Евгений Трубецкой - Три очерка о русской иконе
В этой огненной вспышке весь смысл существования "святой Руси". В горении церковных глав она находит яркое изображение собственного своего духовного облика; это как бы предвосхищение того образа Божия, который должен изобразиться в России.
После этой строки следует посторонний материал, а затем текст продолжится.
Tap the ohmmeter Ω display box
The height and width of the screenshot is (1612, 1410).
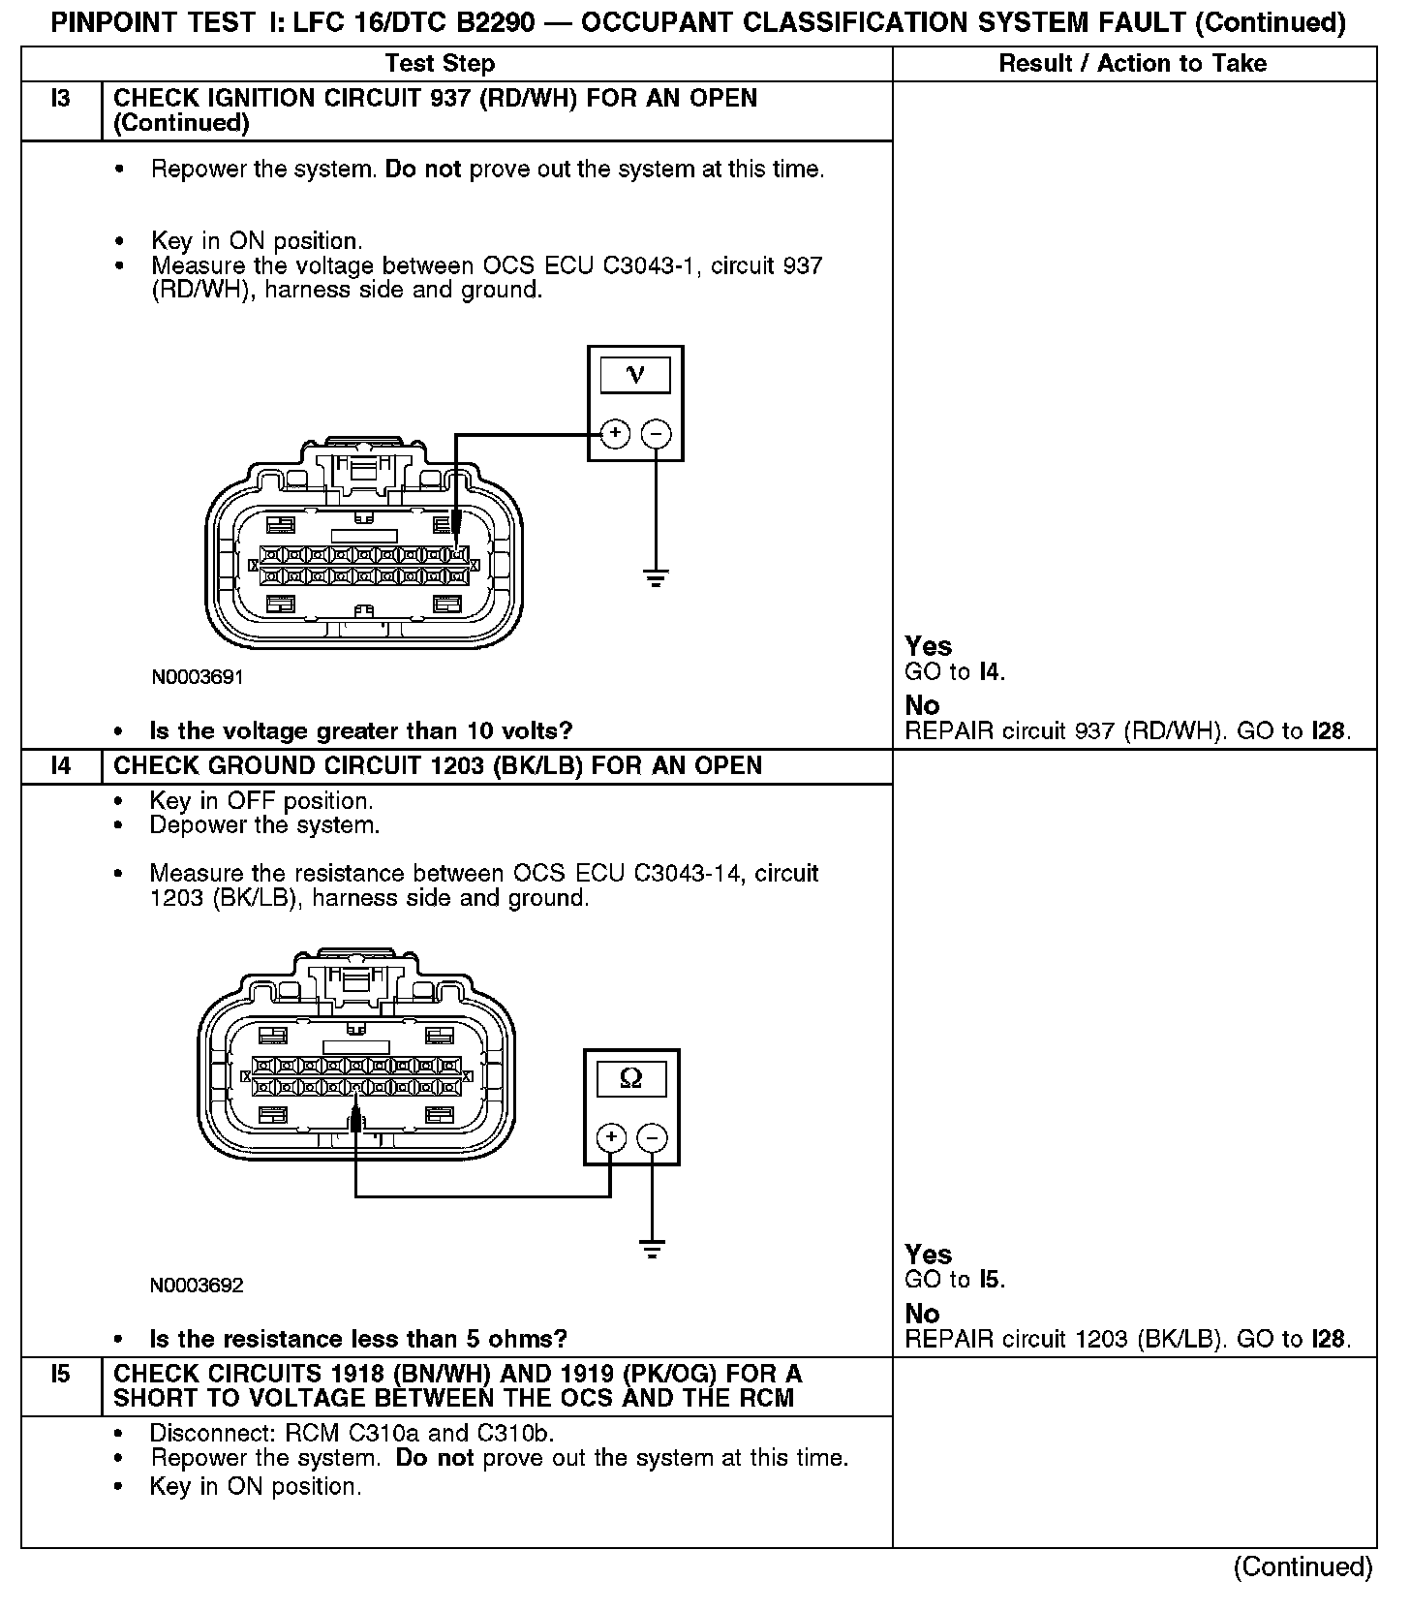630,1078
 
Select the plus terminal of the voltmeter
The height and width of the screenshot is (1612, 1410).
615,433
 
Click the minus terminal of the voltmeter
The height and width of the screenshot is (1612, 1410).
657,433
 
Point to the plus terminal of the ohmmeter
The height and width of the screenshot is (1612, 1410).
611,1137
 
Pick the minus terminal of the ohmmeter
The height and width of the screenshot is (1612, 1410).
653,1137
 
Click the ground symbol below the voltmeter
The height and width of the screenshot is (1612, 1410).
657,579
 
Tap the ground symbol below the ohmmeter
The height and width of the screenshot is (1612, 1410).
653,1250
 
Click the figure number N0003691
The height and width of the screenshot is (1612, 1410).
198,677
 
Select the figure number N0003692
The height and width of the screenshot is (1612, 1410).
197,1286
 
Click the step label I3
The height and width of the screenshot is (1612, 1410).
61,99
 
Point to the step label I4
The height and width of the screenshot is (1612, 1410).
61,766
Чтобы измерить ту бездну духовного падения, которая отделяет от этого образа современную Россию, достаточно совершить прогулку по Москве за пределами Кремлевских стен и ознакомиться с архитектурою тех "сорока сороков", которыми когда-то Москва славилась. Мы увидим классические памятники безмыслия, а потому и бессмыслия. Когда мы видим церковные луковицы, они почти всегда свидетельствуют об утрате откровения луковицы, о грубом непонимании ее смысла. Под луковичными главами большею частью не чувствуется купола. Раз во всем храмовом здании нет огненного стремления, они не вытекают органически из идеи храма, как его необходимое завершение, а превращаются в бессмысленное внешнее украшение. Они насаживаются на Длинные шейки и, наподобие дымовых труб, механически прикрепляются к крышам церковных зданий.
Впрочем, это искажение -- еще меньшее из зол: в Москве можно видеть и худшее. Архитекторы, лишенные вдохновения и утратившие смысл храмовой архитектуры, всегда заменяют идейное завершение церкви или колокольни каким-нибудь внешним украшением; все их помыслы направлены к тому, чтобы чем-нибудь и как-нибудь ее изукрасить. Отсюда рождаются прямо чудовищные изобретения. Иногда завершением колокольни служит золоченая колонна в стиле Empire, которая могла бы служить довольно красивой подставкой для часов в гостиной. Я знаю церковь, где над куполом имеется беседка с колонками Empire, на беседке -- чаша, на чаше что-то вроде репы, над репой шпиль, потом шар и, наконец, крест. Всем москвичам знакома церковь, которая вместо луковицы завершена короной, потому что в ней венчалась императрица Елисавета. И наконец, одним из самых крупных памятников дорого стоящего бессмыслия является храм Спасителя: это -- как бы огромный самовар, вокруг которого благодушно собралась патриархальная Москва.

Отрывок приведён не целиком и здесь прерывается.